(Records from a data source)
****************************************
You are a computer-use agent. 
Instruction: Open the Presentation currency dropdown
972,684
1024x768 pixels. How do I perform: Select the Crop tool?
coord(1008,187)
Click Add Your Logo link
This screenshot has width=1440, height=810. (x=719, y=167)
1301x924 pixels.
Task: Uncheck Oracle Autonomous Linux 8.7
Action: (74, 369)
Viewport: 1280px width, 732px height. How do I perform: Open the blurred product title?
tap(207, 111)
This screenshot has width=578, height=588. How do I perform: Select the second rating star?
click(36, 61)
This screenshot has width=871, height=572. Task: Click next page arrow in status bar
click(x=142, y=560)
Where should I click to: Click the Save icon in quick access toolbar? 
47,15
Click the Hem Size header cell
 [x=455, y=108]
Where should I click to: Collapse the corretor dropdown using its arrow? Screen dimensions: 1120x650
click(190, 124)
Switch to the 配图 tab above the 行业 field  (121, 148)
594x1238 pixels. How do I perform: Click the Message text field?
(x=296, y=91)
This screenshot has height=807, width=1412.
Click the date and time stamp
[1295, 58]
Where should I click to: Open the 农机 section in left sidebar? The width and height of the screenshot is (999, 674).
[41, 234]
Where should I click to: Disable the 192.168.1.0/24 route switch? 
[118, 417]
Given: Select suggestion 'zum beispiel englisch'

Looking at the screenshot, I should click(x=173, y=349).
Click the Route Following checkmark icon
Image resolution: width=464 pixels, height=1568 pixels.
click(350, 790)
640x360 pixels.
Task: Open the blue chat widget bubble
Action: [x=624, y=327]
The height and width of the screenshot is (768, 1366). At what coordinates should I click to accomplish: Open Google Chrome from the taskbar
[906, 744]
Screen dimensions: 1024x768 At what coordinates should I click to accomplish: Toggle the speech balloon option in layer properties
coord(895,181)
****************************************
- **Exercise details**:
Set down, exactly and in full, the lines from the one containing "Where should I click to: Disable" through the end of the entries; no other line belongs.

- **Output for this task**:
Where should I click to: Disable the 192.168.1.0/24 route switch? 
[118, 417]
Given: Select suggestion 'zum beispiel englisch'

Looking at the screenshot, I should click(x=173, y=349).
Click the Route Following checkmark icon
Image resolution: width=464 pixels, height=1568 pixels.
click(350, 790)
640x360 pixels.
Task: Open the blue chat widget bubble
Action: [x=624, y=327]
The height and width of the screenshot is (768, 1366). At what coordinates should I click to accomplish: Open Google Chrome from the taskbar
[906, 744]
Screen dimensions: 1024x768 At what coordinates should I click to accomplish: Toggle the speech balloon option in layer properties
coord(895,181)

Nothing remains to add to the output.